Flu Makes A Comeback In US With 2 Child Deaths Reported

Flu Makes A Comeback In US With 2 Child Deaths Reported

The flu season has arrived in the US after taking last year off.

Hospitalizations are rising and two child deaths have been reported according to the U.S. Centers for Disease Control and Prevention.

“This is setting itself up to be more of a normal flu season,” said Lynnette Brammer, who tracks flu-like illnesses for the CDC. She told AP news that the childhood deaths were “unfortunately what we would expect when flu activity picks up. It’s a sad reminder of how severe flu can be.”

Breitbart reports: During last year’s unusually light flu season, one child died. In contrast, 199 children died from flu two years ago, and 144 the year before that.

According to the AP report, the most intense flu activity is in the nation’s capital, Washington, D.C., and the number of states with high flu activity rose from three to seven.

In CDC figures released Monday, states with high flu activity are New Mexico, Kansas, Indiana, New Jersey, Tennessee, Georgia and North Dakota.

Some 2,500 cases from clinical tests nationwide were reported for the week that ended Dec. 11. That number is typical for this time of year, but it also represents a level of cases that has not been seen since before the coronavirus pandemic, the New York Times reports.

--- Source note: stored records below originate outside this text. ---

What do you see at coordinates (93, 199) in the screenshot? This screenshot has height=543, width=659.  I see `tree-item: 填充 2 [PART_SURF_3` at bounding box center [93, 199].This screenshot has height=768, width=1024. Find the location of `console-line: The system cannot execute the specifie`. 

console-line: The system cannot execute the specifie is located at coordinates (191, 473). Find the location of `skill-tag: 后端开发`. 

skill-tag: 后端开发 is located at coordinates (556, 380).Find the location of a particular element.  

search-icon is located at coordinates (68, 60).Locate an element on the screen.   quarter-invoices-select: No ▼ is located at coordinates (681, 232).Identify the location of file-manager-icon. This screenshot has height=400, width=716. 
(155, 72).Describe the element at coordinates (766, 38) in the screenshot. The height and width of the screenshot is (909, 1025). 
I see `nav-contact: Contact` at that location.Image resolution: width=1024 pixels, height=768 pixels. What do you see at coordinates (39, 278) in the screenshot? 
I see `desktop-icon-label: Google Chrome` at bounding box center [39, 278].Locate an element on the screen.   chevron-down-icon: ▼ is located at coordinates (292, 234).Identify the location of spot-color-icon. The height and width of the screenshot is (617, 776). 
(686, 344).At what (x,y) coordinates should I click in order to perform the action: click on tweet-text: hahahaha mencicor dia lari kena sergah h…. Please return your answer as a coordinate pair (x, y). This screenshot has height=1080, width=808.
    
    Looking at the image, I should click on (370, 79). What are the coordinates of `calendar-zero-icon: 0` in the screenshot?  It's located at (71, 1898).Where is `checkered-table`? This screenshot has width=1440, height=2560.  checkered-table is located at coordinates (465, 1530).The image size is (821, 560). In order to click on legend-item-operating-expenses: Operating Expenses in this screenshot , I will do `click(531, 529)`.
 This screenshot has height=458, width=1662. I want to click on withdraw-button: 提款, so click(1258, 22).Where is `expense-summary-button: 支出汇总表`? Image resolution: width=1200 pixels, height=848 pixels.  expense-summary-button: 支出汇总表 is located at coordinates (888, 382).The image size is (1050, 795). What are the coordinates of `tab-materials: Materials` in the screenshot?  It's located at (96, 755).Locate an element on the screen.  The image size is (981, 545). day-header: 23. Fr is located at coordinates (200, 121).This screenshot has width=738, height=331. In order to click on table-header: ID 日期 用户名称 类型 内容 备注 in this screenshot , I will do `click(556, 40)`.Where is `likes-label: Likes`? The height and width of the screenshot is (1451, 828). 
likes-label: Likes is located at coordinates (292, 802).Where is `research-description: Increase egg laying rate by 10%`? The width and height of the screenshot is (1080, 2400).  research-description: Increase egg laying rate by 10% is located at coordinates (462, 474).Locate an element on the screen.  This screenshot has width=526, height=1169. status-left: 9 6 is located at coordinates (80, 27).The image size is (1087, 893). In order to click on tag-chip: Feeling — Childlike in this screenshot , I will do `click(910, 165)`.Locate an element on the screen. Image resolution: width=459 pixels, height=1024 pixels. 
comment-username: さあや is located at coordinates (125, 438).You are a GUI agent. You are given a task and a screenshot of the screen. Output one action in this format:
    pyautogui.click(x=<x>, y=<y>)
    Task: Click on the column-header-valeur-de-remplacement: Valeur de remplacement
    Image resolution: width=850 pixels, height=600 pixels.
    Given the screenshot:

Last year’s break from the flu made it more challenging to plan for this year’s flu vaccine. So far, it looks like what’s circulating is in a slightly different subgroup from what the vaccine targets, but it’s “really too early to know” whether that will blunt the vaccine’s effectiveness, Brammer said.

“We’ll have to see what the impact of these little changes” will be, Brammer said. “Flu vaccine is your best way to protect yourself against flu.”

There are early signs fewer people are getting flu shots compared with last year, according to CDC numbers. With hospitals already stretched by coronavirus and its omicron variant, it’s more important than ever to get a flu shot and take other precautions, Brammer said.